Our network is roughly spine-and-leaf. But we have a fairly small net
(two spines, around twenty leafs, split over two computer rooms a couple
of hundred meters apart the way the fiber goes), and it doesn't make
economical sense to make it a perfectly pure folded Clos network. So,
there are a couple of leaf switches that are just layer 2 with spanning
tree, and the WAN connections to our partner in the neighbouring city
goes directly into our spines instead of into "peering leafs". (The
border routers for our normal Internet connectivity are connected as
leafs to our spines, though, but they are really our ISP's CPE routers,
not ours.)

Also, the leaves have wildly different bandwidth needs. Our DNS, email
and web servers don't need as much bandwidth as a 2000 node HPC cluster,
which in turn needs less bandwidth than the storage cluster for LHC
data. Most leaves have 10G uplinks (one to each spine), but we also
have leafs with 1G and with 40G uplinks.

I don't want a leaf with 1G uplinks becoming a "transit" node for traffic
between two other leafs in (some) failure cases, because an elephant flow
could easily saturate those 1G links. Thus, I want higher costs for those
links than for the 10G and 40G links. Of course, the costs don't have to
be exactly <REFERENCE_BW> / <ACTUAL_BW>, but there need to be some relation
to the bandwidth.

* **Provided material**
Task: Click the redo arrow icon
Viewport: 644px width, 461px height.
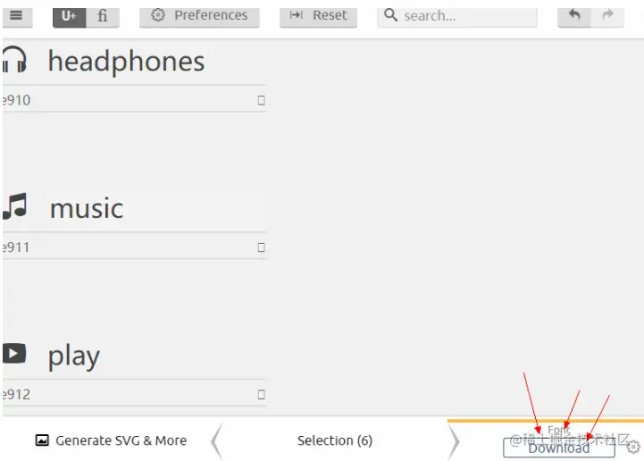Action: [x=607, y=15]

* **To do**
1) Summarize the text on network link costs in two sentences.
2) According to the text on network link costs, how many spine switches does the network have?
3) Carry the text on network link costs on from its final sentence.

* **Answers below**
1) The writer's small spine-and-leaf network departs from a pure folded Clos design: some leaf switches run only layer 2 with spanning tree, and the partner WAN links connect directly to the spines. Because leaf uplinks range from 1G to 10G and 40G, the writer wants link costs to bear some relation to bandwidth, so that a leaf with 1G uplinks does not carry transit traffic between other leafs when failures occur.

2) Two.

3)
> Workarounds happen, sometimes you have no more 100G ports available and
> need to plug, let's say, 4x40G "temporarily" in addition to two existing
> 100G which are starting to be saturated. In such a case you'd rather
> consciously decide weather you want to ECMP these 200 Gigs among six
> links (2x100 + 4x40) or use 40GB links as a backup only (might be not
> the best idea in this scenario).

Right. I actually have one leaf switch with unequal bandwidth uplinks.
On one side, it uses 2×10G link aggregation, but on the other side, I
could use an old Infiniband AOC cable giving us a 40G uplink. In that
case, I have explicitly set the two uplinks to have the same costs.


/Bellman, NSC
Re: OSPF reference-bandwidth 1T [ In reply to ]
On Wed, 16 Jan 2019 at 15:06, Event Script <event.script.jnsp@gmail.com> wrote:
>
> In the process of adding 100G, LAGs with multiple 100G, and to be prepared
> for 400G, looking for feedback on setting ospf reference-bandwidth to 1T.
>
> Please let me know if you have had any issues with this, or if it has been
> a smooth transition for you .
>
> Thanks in advance!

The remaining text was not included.